Doigts blancs, tentacules blancs, jointures blanches

les mains tentaient de retenir

dans leurs paumes humides

la forme de ton corps qui changeait toujours

et toi-même changeais, tu n'étais plus toi

tu étais les sept femmes que j'ai aimées

et moi j'étais les sept jeunes gens dormant

sept fois martyrs et sept fois morts.

Dès que j'étends les mains pour te toucher

je trouve la mer, les pierres, la lune

qui existent au-delà de nous et nous ignorent.

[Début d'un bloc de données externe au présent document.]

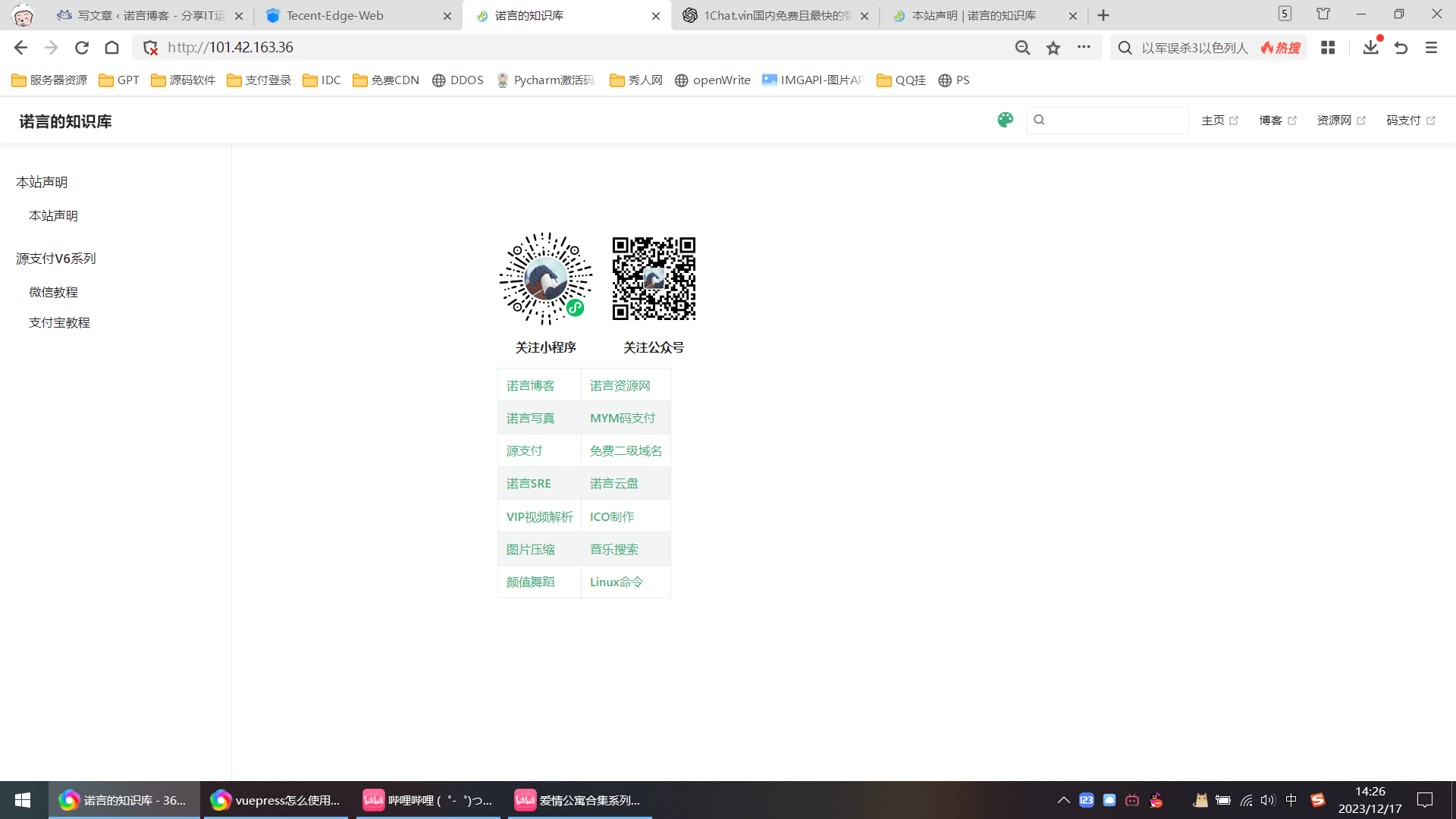Toggle the Chinese input method indicator

(x=1291, y=800)
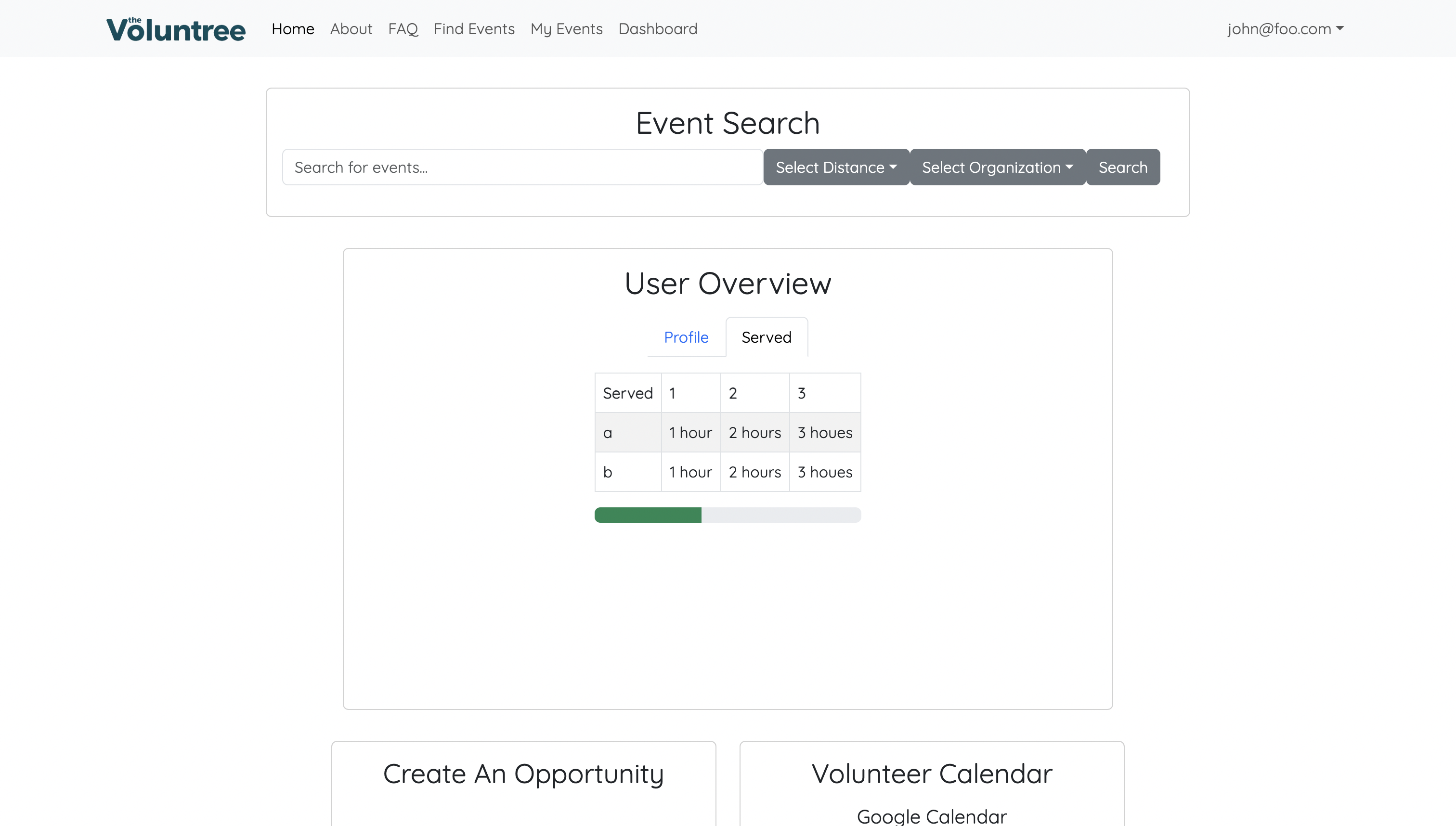Image resolution: width=1456 pixels, height=826 pixels.
Task: Go to the Dashboard
Action: 658,28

Comme tout le monde ignore que des années plus tôt

on m'a enterré dans la cour

de cette église déserte, oubliée.

Décembre 1968

 

 

Présences à Frontenay 2016, L'Oubli

Source : Arrêt facultatif (1975), in Anthologie de la poésie grecque contemporaine 1945-2000, choix et trad. de Michel Volkovitch, préface de Jacques Lacarrière, Poésie / Gallimard, 2000, p. 133.

Biographie

Tìtos Patrìkios (né en 1928) est un poète grec. À seize ans, il combat l'occupant allemand ; à vingt ans, pendant la Guerre civile, il est déporté deux années durant ; à quarante ans, fuyant la dictature militaire, il s'exile à Paris, où il avait fait ses études. Ces épreuves lui ont fait perdre bien des illusions, sans le faire basculer dans le cynisme et l'indifférence. La force de sa poésie tient à sa limpidité : pas d'images fracassantes, mais un ton proche de la conversation, emprunt d'humour. Outre une dizaine de recueils, Patrìkios a également publié des proses, des essais et traduit Neruda, Maïakovski, Stendhal, Saint-John Perse. Source : volkovitch.com.